STORED DATA Start Marker

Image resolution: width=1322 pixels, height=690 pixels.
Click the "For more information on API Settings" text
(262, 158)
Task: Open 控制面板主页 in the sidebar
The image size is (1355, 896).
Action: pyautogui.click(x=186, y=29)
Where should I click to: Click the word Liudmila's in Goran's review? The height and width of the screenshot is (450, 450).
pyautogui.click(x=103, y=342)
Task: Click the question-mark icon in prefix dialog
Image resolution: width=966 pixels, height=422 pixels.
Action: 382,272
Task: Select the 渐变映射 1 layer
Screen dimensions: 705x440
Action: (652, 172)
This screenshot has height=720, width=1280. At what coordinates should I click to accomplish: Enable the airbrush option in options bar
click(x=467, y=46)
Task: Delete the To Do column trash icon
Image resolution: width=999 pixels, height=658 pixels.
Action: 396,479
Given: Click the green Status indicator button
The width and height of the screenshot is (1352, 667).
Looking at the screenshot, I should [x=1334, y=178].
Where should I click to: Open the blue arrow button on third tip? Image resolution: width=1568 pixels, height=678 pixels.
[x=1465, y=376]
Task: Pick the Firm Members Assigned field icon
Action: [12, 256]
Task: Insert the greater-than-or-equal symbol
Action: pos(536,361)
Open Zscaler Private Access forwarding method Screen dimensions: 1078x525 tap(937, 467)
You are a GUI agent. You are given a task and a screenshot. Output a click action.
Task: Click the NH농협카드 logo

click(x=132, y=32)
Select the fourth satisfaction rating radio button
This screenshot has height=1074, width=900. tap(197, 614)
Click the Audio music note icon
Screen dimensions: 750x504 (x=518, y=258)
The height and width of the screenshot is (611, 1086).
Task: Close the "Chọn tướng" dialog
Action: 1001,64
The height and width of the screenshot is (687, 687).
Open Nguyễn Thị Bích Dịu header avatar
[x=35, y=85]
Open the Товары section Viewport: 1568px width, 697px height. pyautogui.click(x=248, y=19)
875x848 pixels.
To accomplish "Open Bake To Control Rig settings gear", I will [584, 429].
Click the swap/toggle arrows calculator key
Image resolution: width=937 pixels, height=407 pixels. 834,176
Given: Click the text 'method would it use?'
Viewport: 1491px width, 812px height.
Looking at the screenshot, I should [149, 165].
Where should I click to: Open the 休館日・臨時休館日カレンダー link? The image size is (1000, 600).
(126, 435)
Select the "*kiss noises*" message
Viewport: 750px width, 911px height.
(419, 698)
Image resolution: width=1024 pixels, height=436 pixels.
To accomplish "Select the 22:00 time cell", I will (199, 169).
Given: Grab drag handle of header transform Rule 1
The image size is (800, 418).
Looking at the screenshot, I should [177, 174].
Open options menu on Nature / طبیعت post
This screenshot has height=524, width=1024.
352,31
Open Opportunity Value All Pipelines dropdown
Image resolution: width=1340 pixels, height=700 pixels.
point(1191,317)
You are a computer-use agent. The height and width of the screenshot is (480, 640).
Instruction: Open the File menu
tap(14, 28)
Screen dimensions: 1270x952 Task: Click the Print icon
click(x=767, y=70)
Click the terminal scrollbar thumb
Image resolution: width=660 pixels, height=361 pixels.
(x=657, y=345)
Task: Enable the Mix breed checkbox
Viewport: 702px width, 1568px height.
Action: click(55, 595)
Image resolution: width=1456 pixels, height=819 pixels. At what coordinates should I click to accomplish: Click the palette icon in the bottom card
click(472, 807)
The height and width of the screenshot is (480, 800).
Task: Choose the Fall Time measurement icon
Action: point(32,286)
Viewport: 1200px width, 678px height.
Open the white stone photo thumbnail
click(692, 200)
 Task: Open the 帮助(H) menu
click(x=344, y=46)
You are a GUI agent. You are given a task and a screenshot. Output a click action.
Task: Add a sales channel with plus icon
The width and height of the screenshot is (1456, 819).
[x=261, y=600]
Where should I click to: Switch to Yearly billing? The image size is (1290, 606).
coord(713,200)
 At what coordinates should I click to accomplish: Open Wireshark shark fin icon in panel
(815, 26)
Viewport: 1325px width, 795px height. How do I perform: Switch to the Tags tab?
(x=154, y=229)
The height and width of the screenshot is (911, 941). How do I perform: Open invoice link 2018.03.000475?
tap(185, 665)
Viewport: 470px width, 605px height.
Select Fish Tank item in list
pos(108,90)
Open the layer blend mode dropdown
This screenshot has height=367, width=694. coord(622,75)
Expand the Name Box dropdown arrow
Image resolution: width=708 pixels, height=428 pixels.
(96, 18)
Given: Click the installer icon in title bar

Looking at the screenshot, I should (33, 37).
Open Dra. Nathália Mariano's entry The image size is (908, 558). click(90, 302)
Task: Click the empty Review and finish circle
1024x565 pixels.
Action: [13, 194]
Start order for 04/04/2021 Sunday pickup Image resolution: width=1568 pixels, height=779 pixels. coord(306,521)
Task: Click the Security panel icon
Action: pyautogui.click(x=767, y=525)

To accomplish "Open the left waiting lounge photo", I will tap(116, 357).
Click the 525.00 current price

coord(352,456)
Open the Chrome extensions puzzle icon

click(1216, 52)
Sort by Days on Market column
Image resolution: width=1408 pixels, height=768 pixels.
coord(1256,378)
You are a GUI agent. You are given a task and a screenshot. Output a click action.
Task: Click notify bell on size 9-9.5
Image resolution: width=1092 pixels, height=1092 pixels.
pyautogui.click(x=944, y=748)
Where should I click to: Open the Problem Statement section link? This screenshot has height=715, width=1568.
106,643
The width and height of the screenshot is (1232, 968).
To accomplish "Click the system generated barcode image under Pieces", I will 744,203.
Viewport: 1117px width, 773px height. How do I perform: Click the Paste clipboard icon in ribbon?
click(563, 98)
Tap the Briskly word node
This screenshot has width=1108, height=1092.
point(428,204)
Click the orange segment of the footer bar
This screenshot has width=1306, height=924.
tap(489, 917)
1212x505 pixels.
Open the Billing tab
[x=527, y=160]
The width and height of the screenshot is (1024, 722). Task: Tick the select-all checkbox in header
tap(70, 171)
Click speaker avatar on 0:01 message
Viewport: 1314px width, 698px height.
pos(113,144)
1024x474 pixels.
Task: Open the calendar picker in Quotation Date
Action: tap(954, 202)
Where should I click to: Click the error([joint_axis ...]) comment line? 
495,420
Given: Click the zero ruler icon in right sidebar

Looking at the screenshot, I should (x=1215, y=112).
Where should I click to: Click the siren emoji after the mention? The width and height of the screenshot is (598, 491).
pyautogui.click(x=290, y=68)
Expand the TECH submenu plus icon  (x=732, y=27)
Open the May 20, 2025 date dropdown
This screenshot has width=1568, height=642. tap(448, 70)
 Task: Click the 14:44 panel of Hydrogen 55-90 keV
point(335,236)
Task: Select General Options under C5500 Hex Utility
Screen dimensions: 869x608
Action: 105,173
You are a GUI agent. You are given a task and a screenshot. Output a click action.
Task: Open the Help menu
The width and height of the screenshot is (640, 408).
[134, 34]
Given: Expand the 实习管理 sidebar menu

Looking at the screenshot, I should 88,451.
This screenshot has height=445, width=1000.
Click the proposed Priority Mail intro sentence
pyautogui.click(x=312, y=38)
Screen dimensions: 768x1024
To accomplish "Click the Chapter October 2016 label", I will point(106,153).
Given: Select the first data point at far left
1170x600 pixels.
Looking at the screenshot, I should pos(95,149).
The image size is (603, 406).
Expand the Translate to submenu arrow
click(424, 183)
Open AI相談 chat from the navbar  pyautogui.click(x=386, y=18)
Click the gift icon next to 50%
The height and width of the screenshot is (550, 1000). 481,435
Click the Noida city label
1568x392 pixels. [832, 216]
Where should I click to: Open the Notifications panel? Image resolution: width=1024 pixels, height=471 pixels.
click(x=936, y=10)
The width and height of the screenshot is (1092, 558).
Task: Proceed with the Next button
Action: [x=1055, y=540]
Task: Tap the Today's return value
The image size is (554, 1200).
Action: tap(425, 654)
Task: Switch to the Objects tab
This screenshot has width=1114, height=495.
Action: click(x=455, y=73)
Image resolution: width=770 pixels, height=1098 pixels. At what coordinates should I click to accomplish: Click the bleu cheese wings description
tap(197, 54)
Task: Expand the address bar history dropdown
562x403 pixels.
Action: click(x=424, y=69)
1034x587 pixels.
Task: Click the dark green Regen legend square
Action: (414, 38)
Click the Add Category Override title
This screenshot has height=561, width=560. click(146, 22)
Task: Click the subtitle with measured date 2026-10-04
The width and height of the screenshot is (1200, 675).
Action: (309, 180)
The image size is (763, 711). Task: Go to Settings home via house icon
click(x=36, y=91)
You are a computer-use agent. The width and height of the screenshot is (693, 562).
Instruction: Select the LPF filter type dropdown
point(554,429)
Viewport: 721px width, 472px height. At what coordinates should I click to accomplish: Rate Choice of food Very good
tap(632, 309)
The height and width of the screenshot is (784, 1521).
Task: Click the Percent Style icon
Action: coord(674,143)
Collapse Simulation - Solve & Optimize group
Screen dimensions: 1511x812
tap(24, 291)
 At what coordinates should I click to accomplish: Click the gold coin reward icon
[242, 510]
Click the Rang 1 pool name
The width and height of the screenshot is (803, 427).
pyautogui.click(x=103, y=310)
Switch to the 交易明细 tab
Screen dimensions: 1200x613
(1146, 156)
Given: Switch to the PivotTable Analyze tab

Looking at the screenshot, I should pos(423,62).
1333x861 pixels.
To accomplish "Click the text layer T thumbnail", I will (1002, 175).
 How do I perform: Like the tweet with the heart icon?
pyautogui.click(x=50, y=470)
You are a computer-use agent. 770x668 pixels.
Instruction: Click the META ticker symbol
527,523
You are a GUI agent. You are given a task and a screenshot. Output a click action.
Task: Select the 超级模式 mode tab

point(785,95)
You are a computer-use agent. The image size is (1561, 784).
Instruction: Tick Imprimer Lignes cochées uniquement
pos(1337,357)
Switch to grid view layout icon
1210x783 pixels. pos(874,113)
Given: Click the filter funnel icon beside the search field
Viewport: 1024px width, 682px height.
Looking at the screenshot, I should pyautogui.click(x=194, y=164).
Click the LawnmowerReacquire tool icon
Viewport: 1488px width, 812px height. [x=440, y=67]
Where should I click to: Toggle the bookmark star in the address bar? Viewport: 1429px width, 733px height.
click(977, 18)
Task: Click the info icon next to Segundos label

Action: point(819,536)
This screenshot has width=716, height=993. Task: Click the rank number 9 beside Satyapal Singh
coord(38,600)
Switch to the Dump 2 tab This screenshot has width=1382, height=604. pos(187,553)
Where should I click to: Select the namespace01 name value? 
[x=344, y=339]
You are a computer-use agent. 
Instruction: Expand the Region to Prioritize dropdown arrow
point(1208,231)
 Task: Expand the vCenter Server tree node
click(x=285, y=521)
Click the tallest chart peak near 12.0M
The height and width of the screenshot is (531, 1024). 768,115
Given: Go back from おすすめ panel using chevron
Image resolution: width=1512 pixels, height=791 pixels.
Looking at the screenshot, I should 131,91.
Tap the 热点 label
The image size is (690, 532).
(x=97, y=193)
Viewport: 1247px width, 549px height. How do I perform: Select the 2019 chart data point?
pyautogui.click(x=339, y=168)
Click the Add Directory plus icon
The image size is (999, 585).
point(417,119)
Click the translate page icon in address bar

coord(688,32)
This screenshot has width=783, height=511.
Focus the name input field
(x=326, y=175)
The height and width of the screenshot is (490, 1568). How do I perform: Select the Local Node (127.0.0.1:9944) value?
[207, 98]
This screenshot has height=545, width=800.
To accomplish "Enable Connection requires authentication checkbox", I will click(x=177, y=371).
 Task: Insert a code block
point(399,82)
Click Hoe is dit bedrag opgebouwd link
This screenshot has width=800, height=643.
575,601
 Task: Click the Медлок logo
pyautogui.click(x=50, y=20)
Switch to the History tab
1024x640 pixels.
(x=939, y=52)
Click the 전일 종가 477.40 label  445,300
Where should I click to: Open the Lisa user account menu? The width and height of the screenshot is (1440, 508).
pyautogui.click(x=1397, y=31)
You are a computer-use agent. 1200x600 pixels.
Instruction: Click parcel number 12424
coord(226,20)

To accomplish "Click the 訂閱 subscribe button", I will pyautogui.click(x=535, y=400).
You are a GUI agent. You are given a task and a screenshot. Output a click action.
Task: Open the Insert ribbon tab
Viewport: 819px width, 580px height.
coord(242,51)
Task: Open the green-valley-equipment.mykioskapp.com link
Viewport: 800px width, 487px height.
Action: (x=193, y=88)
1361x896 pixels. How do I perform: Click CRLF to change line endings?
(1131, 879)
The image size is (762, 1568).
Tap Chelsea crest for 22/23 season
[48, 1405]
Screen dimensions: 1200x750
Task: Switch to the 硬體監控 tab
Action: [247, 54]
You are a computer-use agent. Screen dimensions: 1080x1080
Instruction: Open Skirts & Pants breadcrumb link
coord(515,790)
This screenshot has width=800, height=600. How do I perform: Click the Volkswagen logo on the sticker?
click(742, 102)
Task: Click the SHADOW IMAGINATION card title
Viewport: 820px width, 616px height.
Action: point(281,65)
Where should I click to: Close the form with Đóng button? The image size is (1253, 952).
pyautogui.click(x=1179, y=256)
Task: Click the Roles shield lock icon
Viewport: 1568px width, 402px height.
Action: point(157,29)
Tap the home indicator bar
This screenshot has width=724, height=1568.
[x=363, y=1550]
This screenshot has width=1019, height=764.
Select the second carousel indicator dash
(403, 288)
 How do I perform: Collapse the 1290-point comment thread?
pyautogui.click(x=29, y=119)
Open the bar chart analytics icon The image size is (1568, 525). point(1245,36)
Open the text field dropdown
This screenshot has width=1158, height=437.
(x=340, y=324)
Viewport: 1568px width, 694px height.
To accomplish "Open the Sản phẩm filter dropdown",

STORED DATA End Marker

TASK INSTRUCTIONS:
Could you restate, word for word, the lines above from the one with "Switch to the Dump" to the one with "Given: Go back from おすすめ panel using chevron", both included?

OUTPUT BELOW:
Switch to the Dump 2 tab This screenshot has width=1382, height=604. pos(187,553)
Where should I click to: Select the namespace01 name value? 
[x=344, y=339]
You are a computer-use agent. 
Instruction: Expand the Region to Prioritize dropdown arrow
point(1208,231)
 Task: Expand the vCenter Server tree node
click(x=285, y=521)
Click the tallest chart peak near 12.0M
The height and width of the screenshot is (531, 1024). 768,115
Given: Go back from おすすめ panel using chevron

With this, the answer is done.